Best of all, the Sweet One had a wonderful day. Considering how great she treats me every day, it’s little enough that I can do in return.

Big 2003 Movies

New page added to BillSaysThis: Big 2003 Movies. A listing of release dates and one liner info as available. Big means big name, big dollar films, not necessarily what will get the best reviews or awards. My early favorites: The Return of the King, Rendezvous With Rama (Arthur Clarke’s novel finally brought to life), and Tibetan Monk in New York (Jet Li).

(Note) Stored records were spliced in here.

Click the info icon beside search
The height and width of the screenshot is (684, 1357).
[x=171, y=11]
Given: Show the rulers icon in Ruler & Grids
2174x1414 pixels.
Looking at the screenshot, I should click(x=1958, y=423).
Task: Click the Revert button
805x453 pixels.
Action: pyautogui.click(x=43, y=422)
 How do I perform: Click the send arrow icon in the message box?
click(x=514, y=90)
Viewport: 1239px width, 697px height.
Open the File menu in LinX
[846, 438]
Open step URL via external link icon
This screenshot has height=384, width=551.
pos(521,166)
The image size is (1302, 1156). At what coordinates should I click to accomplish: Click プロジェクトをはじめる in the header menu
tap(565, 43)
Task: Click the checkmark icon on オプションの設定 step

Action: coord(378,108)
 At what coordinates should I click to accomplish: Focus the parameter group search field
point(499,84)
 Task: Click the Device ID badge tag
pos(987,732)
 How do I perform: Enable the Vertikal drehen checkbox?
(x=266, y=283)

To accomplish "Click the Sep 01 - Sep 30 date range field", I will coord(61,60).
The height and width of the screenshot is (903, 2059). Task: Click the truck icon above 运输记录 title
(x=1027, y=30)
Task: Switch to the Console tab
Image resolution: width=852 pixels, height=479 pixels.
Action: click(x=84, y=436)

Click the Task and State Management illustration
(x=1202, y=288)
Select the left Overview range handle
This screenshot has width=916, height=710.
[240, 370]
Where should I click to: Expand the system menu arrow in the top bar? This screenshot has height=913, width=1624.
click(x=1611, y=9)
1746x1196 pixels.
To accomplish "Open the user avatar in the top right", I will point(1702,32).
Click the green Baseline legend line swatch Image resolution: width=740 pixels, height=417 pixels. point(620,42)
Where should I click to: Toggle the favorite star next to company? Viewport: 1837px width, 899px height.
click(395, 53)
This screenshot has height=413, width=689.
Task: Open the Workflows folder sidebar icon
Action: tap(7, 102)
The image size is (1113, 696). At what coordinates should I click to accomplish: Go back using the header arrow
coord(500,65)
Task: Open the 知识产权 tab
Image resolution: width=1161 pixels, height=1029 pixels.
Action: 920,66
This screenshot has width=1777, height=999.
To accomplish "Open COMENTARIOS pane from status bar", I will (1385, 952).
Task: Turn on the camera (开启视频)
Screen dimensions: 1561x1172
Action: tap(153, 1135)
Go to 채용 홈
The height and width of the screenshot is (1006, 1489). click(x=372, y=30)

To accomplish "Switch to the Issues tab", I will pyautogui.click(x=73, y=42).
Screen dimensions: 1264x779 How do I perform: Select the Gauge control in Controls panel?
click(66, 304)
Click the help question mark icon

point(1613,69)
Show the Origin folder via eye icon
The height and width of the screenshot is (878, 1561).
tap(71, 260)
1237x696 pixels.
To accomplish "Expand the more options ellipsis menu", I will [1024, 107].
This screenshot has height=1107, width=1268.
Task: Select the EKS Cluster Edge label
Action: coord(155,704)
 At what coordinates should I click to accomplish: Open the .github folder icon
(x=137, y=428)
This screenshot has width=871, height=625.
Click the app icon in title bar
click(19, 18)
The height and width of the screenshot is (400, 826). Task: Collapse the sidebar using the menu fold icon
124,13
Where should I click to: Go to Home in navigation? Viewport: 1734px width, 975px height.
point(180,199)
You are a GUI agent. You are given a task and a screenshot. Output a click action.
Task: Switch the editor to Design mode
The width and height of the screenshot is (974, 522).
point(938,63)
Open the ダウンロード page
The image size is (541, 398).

Miscellaneous morning wanderings

One can only hope that Glenn is right.

Rob: The answer is Shrek.

garret, Steven has already explained why Apple can’t move to Intel (compatible) CPUs, regardless of what David Coursey might think.

Cam, good luck with the diet.

First entry I posted to MetaFilter, FBOW. Update: Turns out that my neophyte status on MeFi made my post out of bounds, not because I am a newbie but because it should have been posted on MetaTalk and I didn’t realize that. And it is an invalid post on MetaTalk because there the topic was already being discussed.

Simson Garfinckle: Too Cheap To Meter – he’s right.. and we have a great coffee shop like Momma Gaia’s here in Mountain View, the Dana Street Roasting Company. If only the damn battery on this laptop worked I’d be chugging coffee right now.

You could do better?

This is a movie I like the sound of: Bruce Almighty. Jim Carrey plays an average Joe who ridicules and rages against God (probably to be played by Morgan Freeman, which is a great touch likely to give racists ulcers) and God turns around and says “Okay, see if you can do any better.” Jennifer Aniston looks to play Carrey’s significant other. Ha!

No surprise here: Springsteen hits #1

Yes, the rumors are true: The Rising will debut at Numero Uno on the Billboard Top 200 Album Chart this week, selling about 526,000 copies for the best debut of Bruce’s career. This is the third Springsteen album to debut at No. 1 (“Greatest Hits” and “Live 1975-1985” also bowed in the top spot).

Tonight is the first show of the tour. As always, the opener is at Continental Arena in East Rutherford, NJ, more or less Bruce’s home venue. Only 20 days until I go to heaven (usually known as Compaq Center at San Jose) and see him myself!